_WORK INSTRUCTIONS_
#1 According to the Paquita la del Barrio article, why is she popular among female audiences? Answer in one to three sentences.
#2 Please turn the paragraph of the Paquita la del Barrio article that begins "Paquita duets with singer Ricardo Arjona" into a short bulleted list that keeps its main facts.
#3 Extend the Paquita la del Barrio article by continuing it after its final sentence.

_DOCUMENT TEXT_
Francisca Viveros Barradas, (born April 2, 1947) known professionally as Paquita la del Barrio ("Paquita From the Neighborhood") is a Mexican singer, songwriter, and actress. She is a Grammy nominated singer of rancheras and other Mexican genres.

Career
Paquita started her career in Mexico City in 1970. She performed at a local restaurant in Colonia Guerrero, where fans returned every week to listen to her music. It is here where she gained her stage name. Her big break came in 1986, where she performed in a Televisa show that exposed her to a bigger audience and led to a recording contract with CBS. Her songs usually take a stance against Mexico's sexist male culture. This has made her popular among female audiences. She is known for her often confrontational presence; her signature phrase, with which she often teases male spectators in her shows, is "¿Me estás oyendo, inútil?" ("Are you listening to me, you good-for-nothing?"). In the 2021 Billboard Music Awards, when Bad Bunny went to the stage to help her with mic, she told him Eres un inutil. In an interview with The Miami Herald Paquita said, "I am defending women. It is very important. I am a woman. I speak of my experiences." Her best-known song is "Rata de dos patas" (Eng: "Two-legged rat"), in which she compares an ex-lover to a variety of vermin and other untrustworthy animals. The song was included in her album by the same name. Many of Paquita's albums and songs are jukebox staples in Mexican clubs and cantinas. Paquita's influences stemmed from ranchera music and singers like Antonio Aguilar and Pedro Infante. Many admirers, particularly outside Mexico, also appreciate her for her camp value.

Paquita duets with singer Ricardo Arjona on "Ni Tu Ni Yo" on his album 5to Piso (2008). She also performed at the Premios Lo Nuestro and participated in the "Somos El Mundo" the Spanish version of "We Are The World." She was honored with the Trajectory Award at the Premio Lo Nuestro Awards (2016). She also received the Lifetime Achievement Award at the 2021 Billboard Latin Music Awards

Paquita la del Barrio has inspired a television series on Univision.  The series, Paquita la del Barrio, follows the fictional life story behind the Mexican singer. Paquita stated that it was difficult to watch a story of her life, but was pleased that her story was being told.

Click-target data:
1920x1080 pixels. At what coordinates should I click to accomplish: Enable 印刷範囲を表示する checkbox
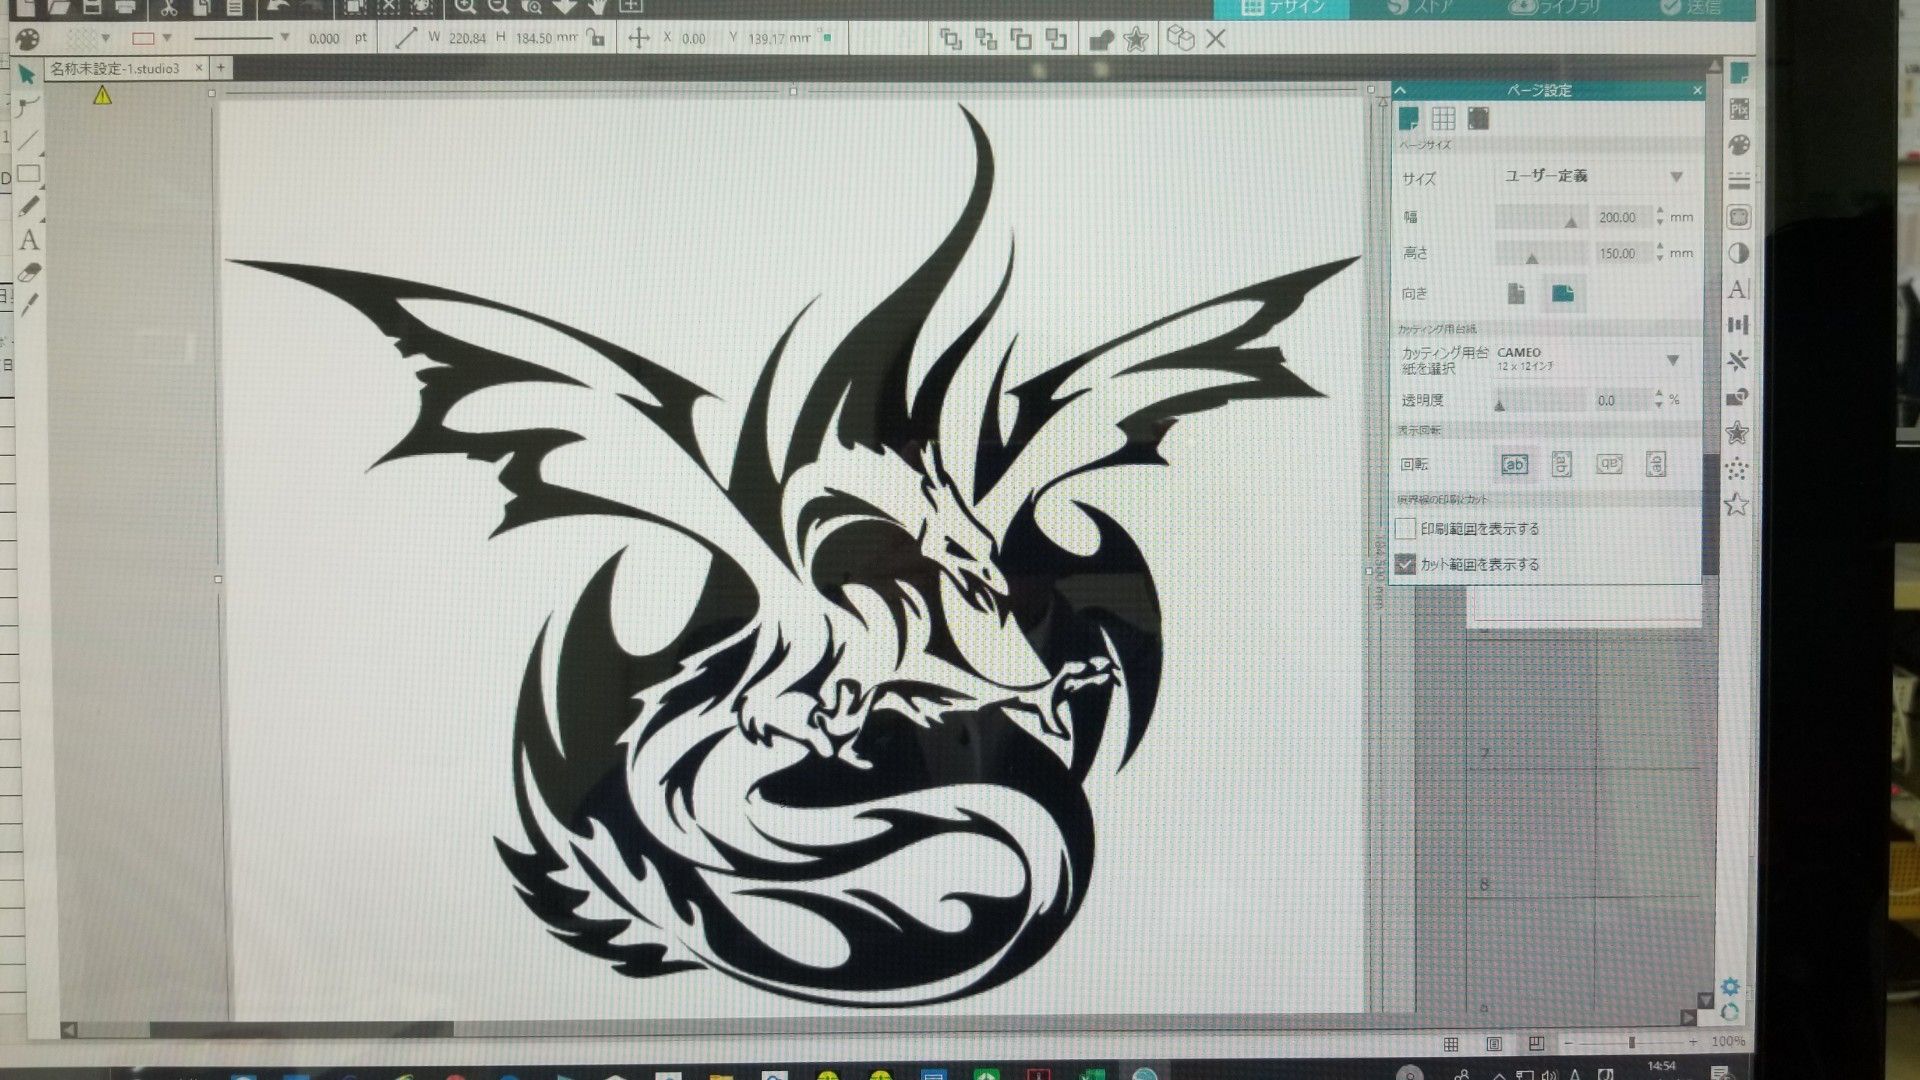[x=1406, y=529]
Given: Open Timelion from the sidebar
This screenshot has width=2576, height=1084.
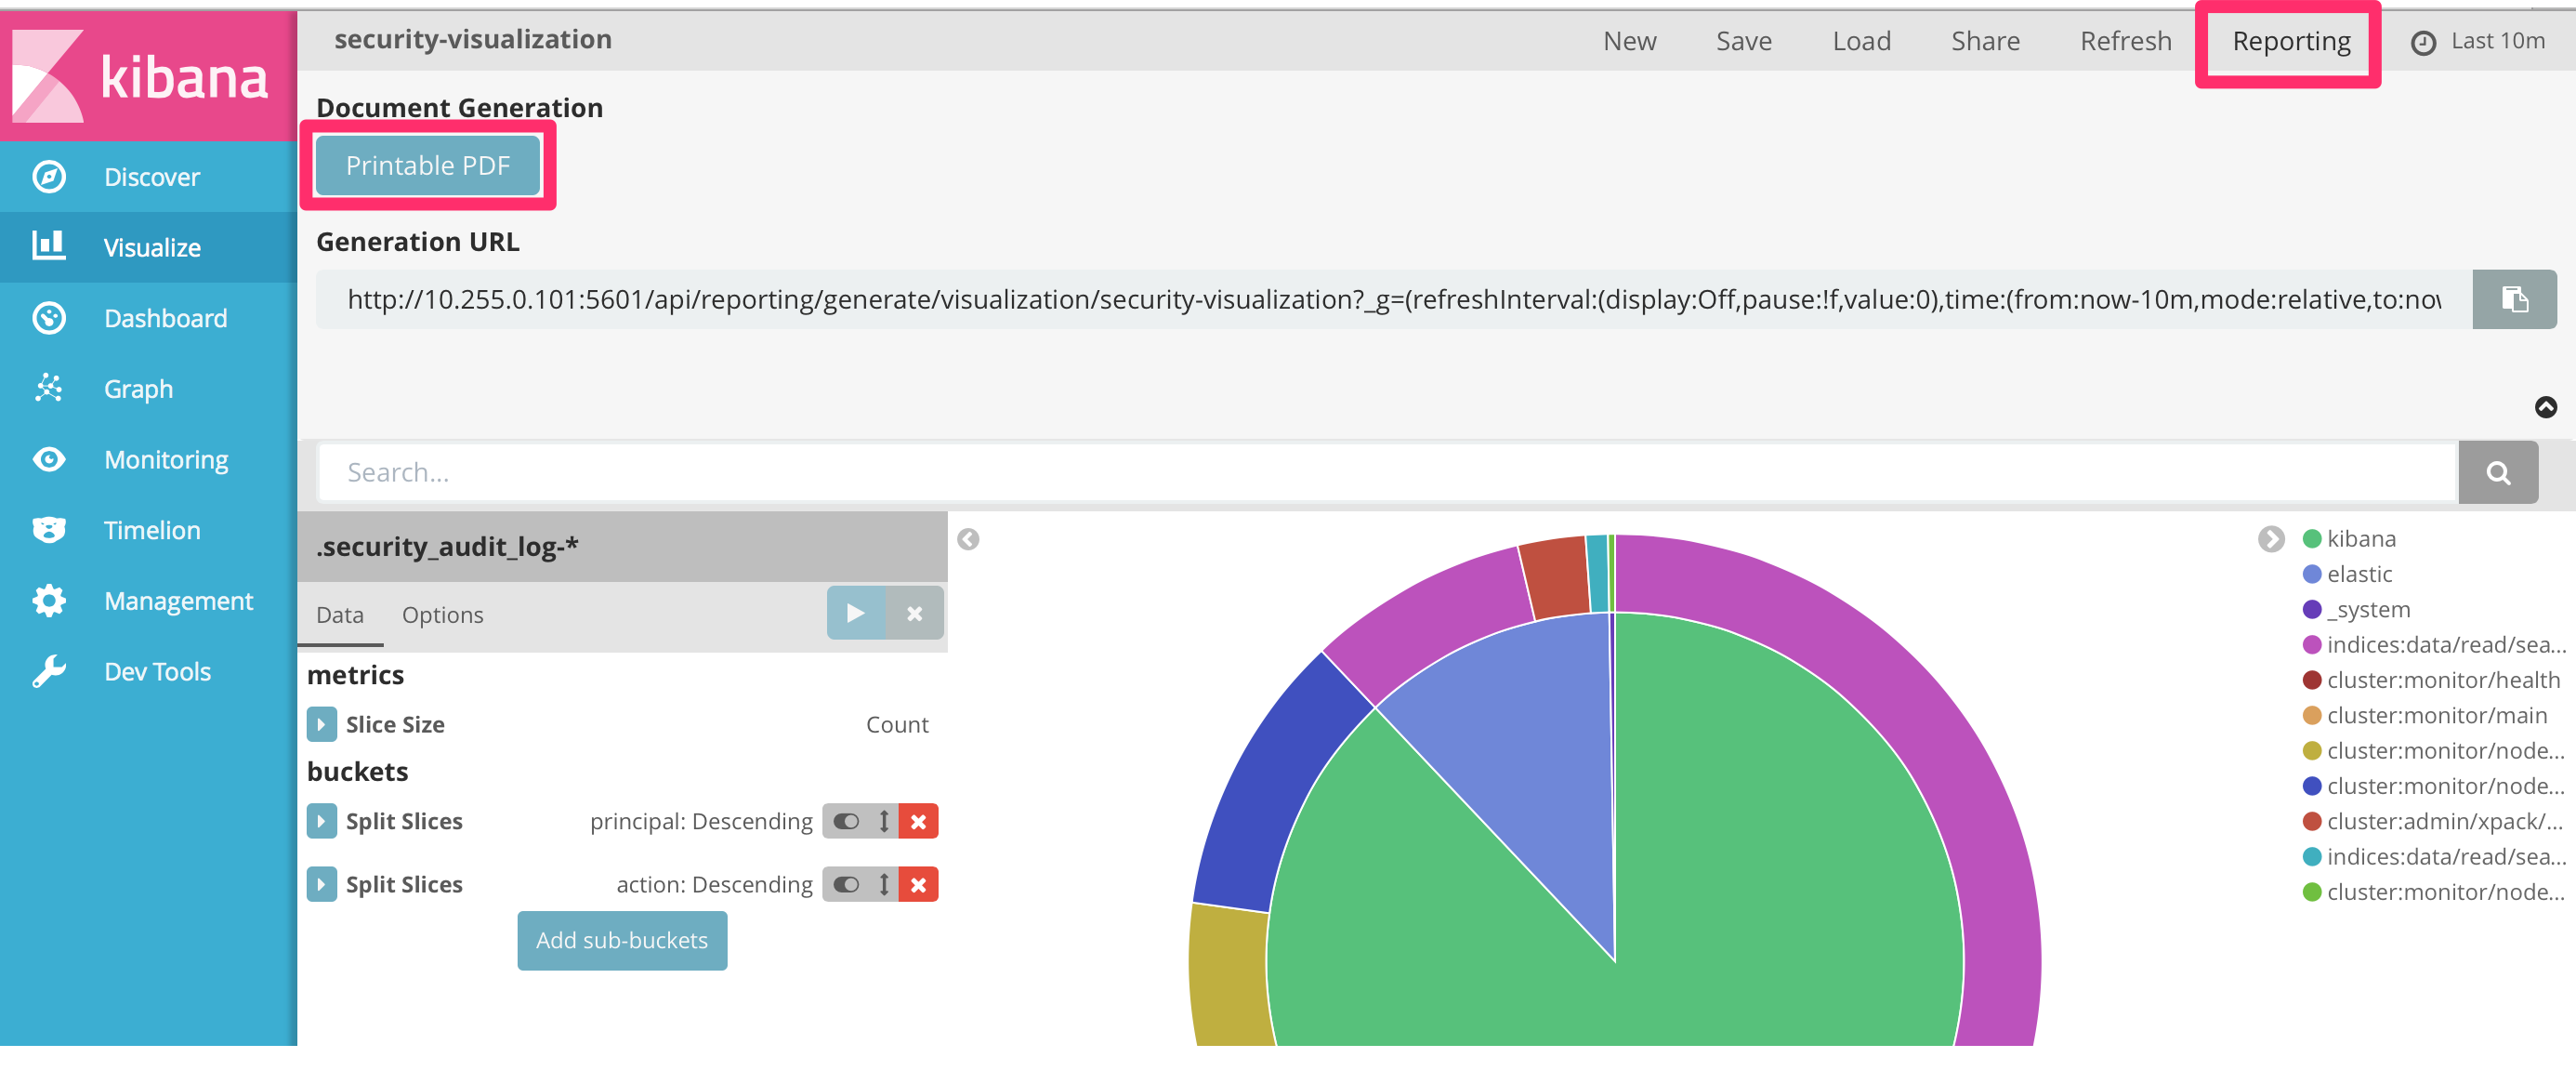Looking at the screenshot, I should [48, 529].
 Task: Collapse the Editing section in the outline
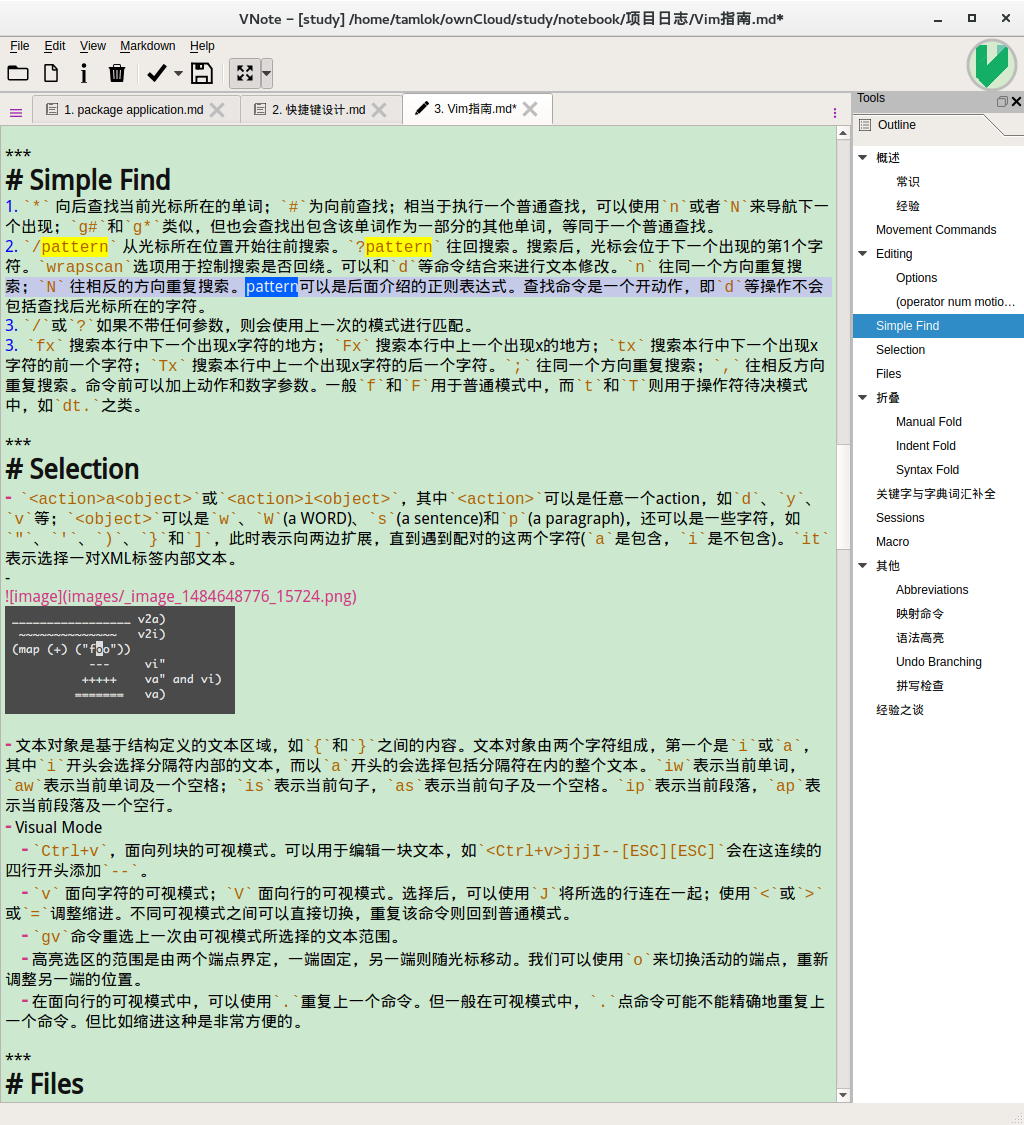tap(862, 253)
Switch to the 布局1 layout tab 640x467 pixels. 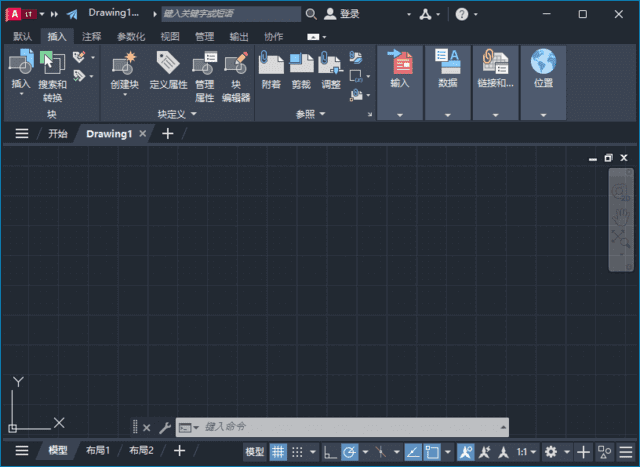[98, 451]
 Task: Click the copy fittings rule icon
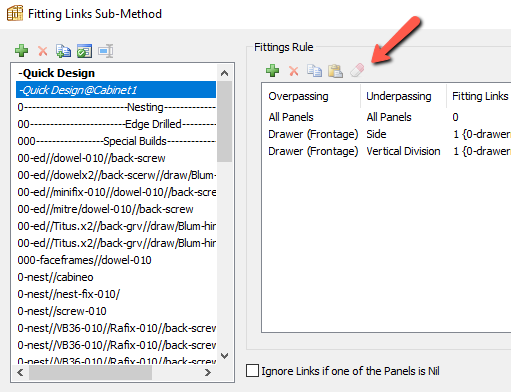[x=314, y=71]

_ANSWERS TO THE PROBLEMS_
#1 Her songs usually take a stance against Mexico's sexist male culture, and this has made her popular among female audiences.

#2
- Duets with Ricardo Arjona on "Ni Tu Ni Yo," from his album 5to Piso (2008)
- Performed at the Premios Lo Nuestro
- Took part in "Somos El Mundo," the Spanish version of "We Are The World"
- Received the Trajectory Award at the Premio Lo Nuestro Awards (2016)
- Received the Lifetime Achievement Award at the 2021 Billboard Latin Music Awards

#3
Nominations 
Her album Romeo Y Su Nieta earned her a nomination for the 56th Annual Grammy Awards (2013) under Best Regional Mexican Music Album (Including Tejano).

Personal life
She was born in Alto Lucero, Veracruz.
When she was fifteen years old she eloped with forty-four-year-old Miguel Magaña. Her marriage with Magaña lasted seven years, and she had two sons. Her first marriage ended when she discovered her husband was married to another woman and had a family. Her second marriage lasted 31 years, and ended with her husband's death in 2000.

Controversy
She was criticized by the LGBT community when she said in an interview, "It is better for orphans to die than to be adopted by a homosexual family." She then apologized to the LGBT community and did a special performance and a press conference in a gay club called Spartacus Disco.

Discography

 1982. Paquita La Del Barrio Y Sus Boleros Romanticos 
(originally on LP & Cassette; sometimes titled "...Y Sus Boleros Rancheros" on some CD editions)
 1988. Mi Renuncia 
(originally on LP and cassette; re-released in 1993 on CD as "Tres Veces Te Engañé)
 1990. Ando Tapada
 1992. Desquítate Conmigo
 1993. Te Voy A Recordar
 1993. Ni Un Cigarro
 1993. Invítame A Pecar
 1993. Bórrate
 1994. Acábame De Matar
 1995. Dicen Que Tú
 1997. Destapa Me
 1998. Me Saludas A La Tuya
 1999. Al Cuarto Vaso
 2000. Piérdeme El Respeto
 2000. El Club De Los Inútiles
 2000. Azul Celeste
 2001. Taco Placero
 2001. Duro Y Contra Ellos
 2002. Verdad Que Duele
 2002. Pa' Puras Vergüenzas
 2002. Falsaria
 2003. La Mera Chingona
 2004. Qué Mamá Tan Chaparrita
 2004. Para Los Inútiles
 2004. Me Estás Oyendo, Inútil?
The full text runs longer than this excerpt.